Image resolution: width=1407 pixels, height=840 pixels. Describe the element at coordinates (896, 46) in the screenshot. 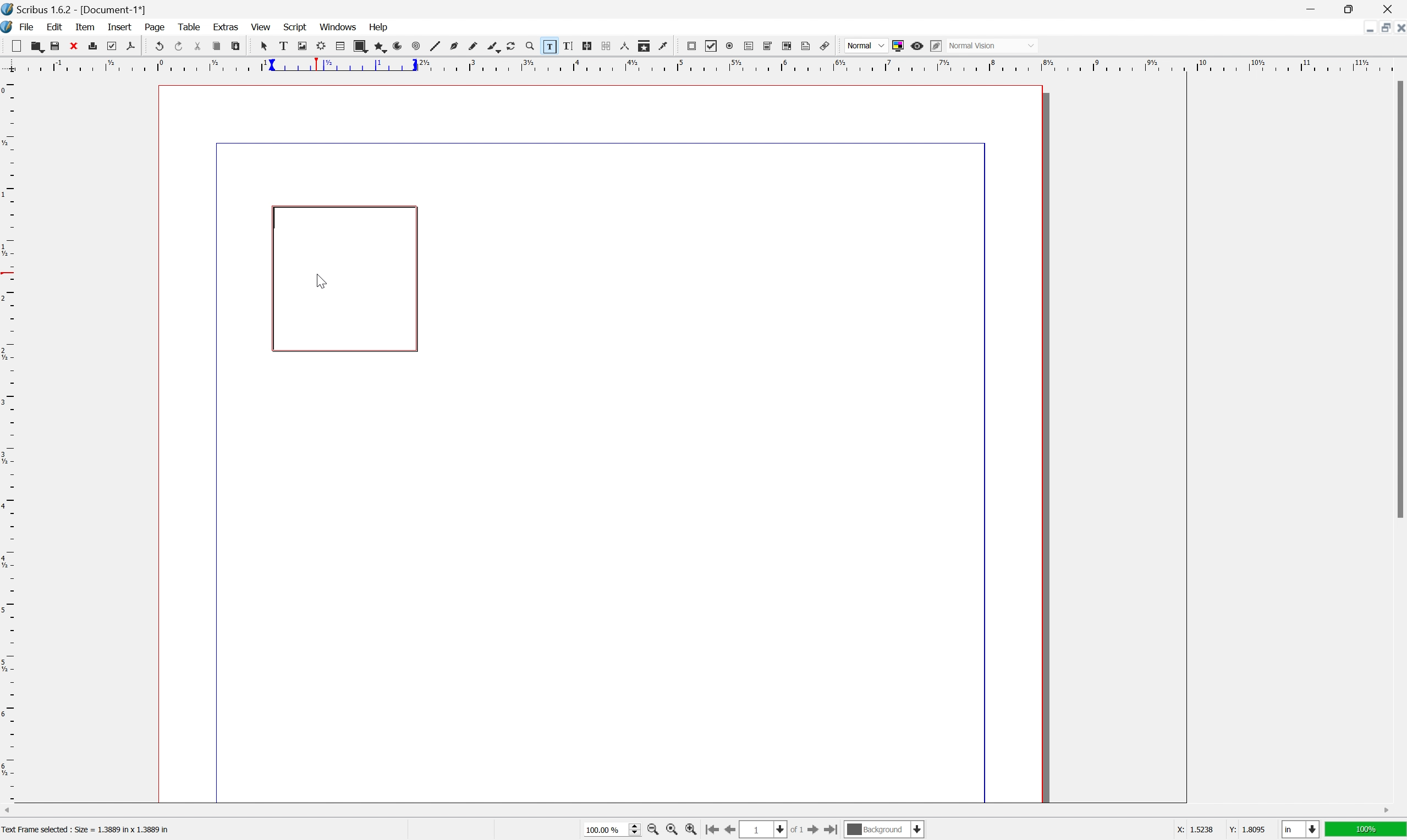

I see `toggle color management system` at that location.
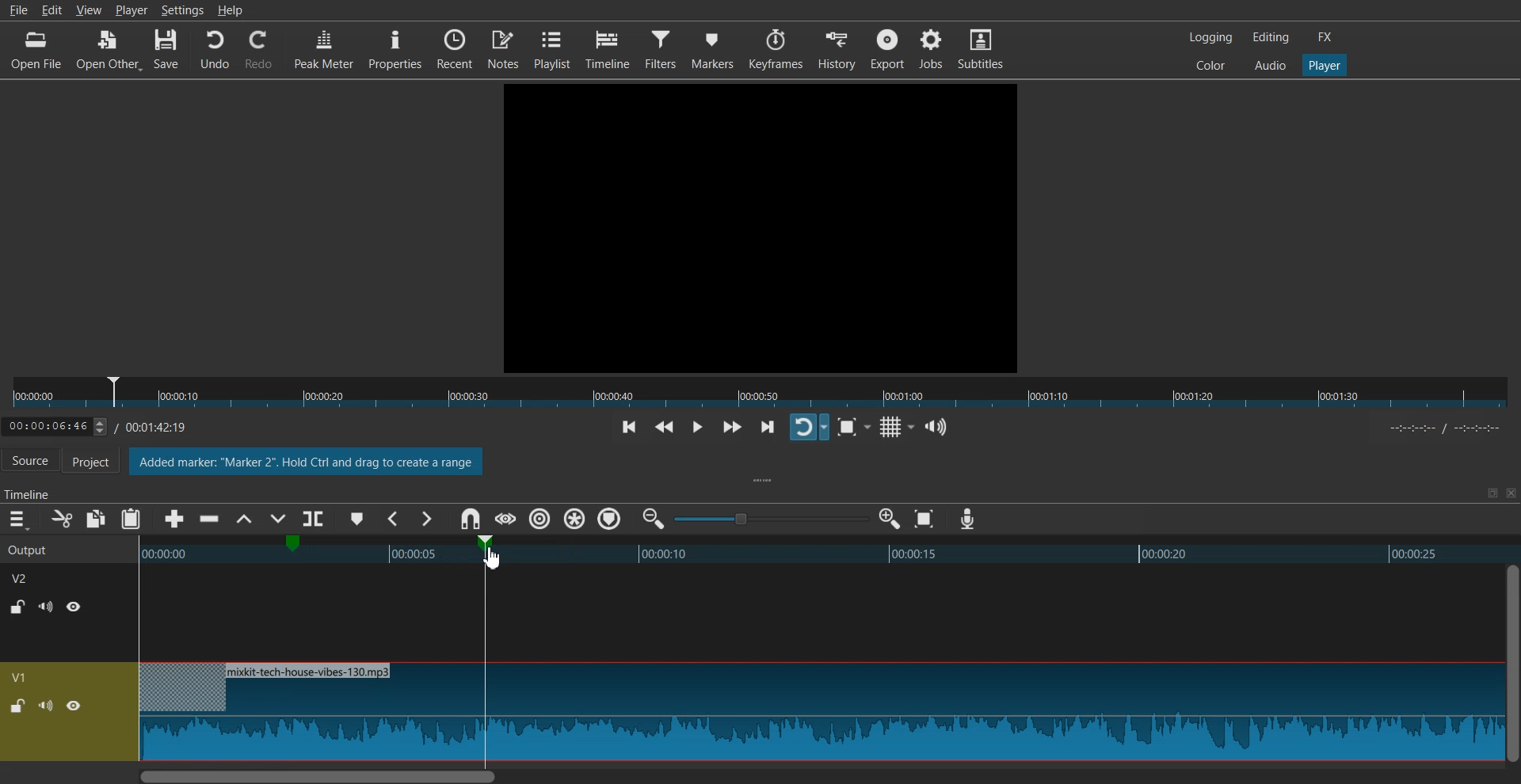 This screenshot has width=1521, height=784. I want to click on Properties, so click(395, 48).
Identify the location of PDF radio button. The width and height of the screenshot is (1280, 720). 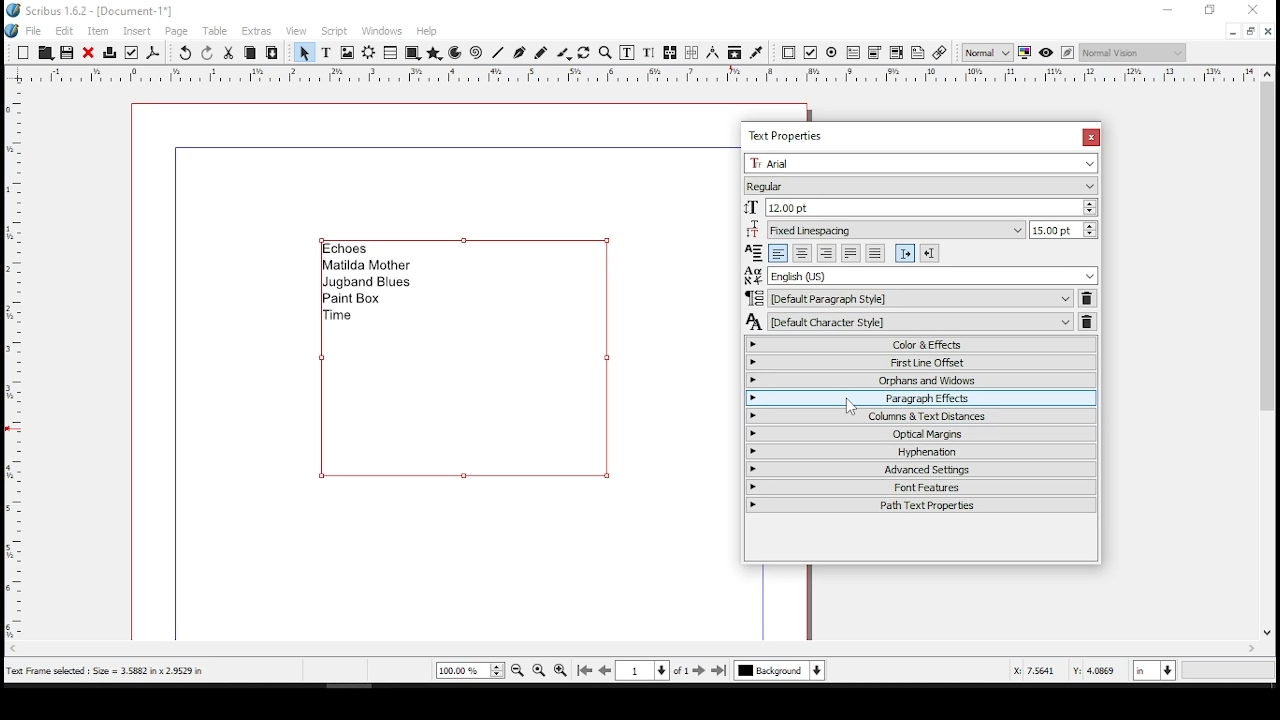
(832, 53).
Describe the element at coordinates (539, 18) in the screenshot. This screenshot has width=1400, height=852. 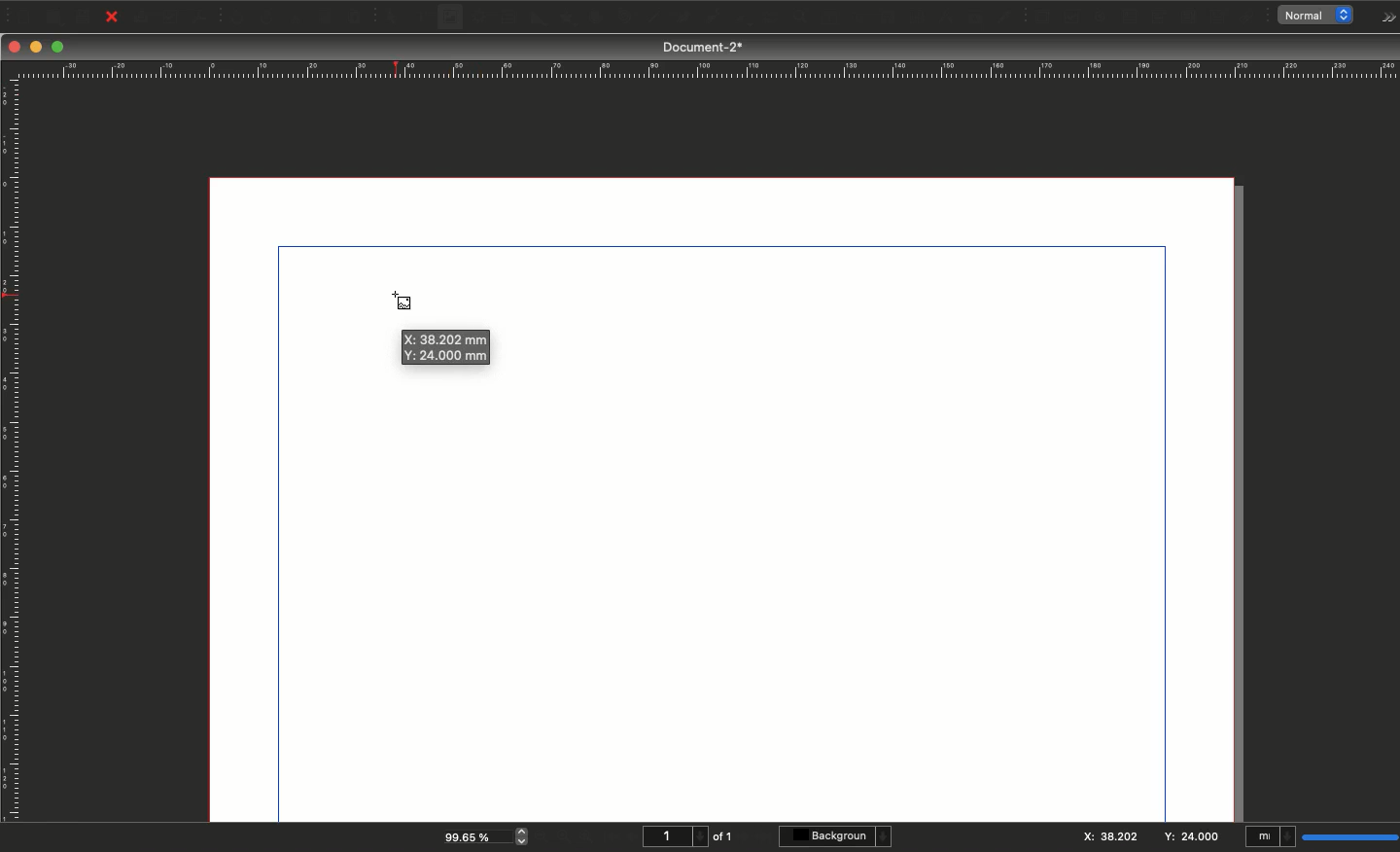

┄┄┄┄┄┄

-- Given exercise --
Copy all of the records above word for word, leaving out the pictures.

-- Output below --
Image resolution: width=1407 pixels, height=840 pixels. Describe the element at coordinates (896, 46) in the screenshot. 

I see `toggle color management system` at that location.
 This screenshot has width=1521, height=784. I want to click on Properties, so click(395, 48).
Identify the location of PDF radio button. The width and height of the screenshot is (1280, 720). 
(832, 53).
Describe the element at coordinates (539, 18) in the screenshot. This screenshot has width=1400, height=852. 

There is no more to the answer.